ASSIGNMENT – Lines of the material that include the word "agent" are to be counted; only their number should be given.
○ ○ ○ ○
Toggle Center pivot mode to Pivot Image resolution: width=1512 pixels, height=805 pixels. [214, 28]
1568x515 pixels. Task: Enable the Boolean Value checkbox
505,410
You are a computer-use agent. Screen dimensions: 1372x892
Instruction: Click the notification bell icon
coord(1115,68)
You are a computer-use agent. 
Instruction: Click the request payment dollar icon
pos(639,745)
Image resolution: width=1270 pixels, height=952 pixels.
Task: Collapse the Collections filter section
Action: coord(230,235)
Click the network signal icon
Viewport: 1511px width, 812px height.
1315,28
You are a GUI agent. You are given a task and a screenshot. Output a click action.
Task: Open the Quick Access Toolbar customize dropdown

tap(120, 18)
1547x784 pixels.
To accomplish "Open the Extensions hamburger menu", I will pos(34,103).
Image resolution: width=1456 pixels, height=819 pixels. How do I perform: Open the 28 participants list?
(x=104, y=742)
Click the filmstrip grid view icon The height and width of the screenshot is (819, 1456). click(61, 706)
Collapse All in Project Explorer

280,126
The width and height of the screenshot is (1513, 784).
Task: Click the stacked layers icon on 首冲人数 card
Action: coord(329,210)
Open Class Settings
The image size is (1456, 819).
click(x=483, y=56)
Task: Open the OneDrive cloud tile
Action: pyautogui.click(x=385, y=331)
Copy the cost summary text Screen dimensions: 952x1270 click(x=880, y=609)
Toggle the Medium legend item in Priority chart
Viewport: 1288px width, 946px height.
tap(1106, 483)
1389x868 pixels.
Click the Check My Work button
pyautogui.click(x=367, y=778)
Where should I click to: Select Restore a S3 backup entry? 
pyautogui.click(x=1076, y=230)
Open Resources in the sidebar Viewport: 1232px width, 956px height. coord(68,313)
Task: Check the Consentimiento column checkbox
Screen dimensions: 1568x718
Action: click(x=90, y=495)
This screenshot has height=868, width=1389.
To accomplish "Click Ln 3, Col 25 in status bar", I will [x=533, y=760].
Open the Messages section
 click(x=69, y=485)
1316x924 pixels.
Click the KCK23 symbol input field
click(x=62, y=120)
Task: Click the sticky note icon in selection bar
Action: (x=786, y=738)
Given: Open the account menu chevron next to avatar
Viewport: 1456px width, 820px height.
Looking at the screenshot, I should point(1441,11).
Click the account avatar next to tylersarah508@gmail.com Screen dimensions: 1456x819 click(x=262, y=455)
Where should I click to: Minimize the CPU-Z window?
○ ○ ○ ○
TASK OUTPUT – 3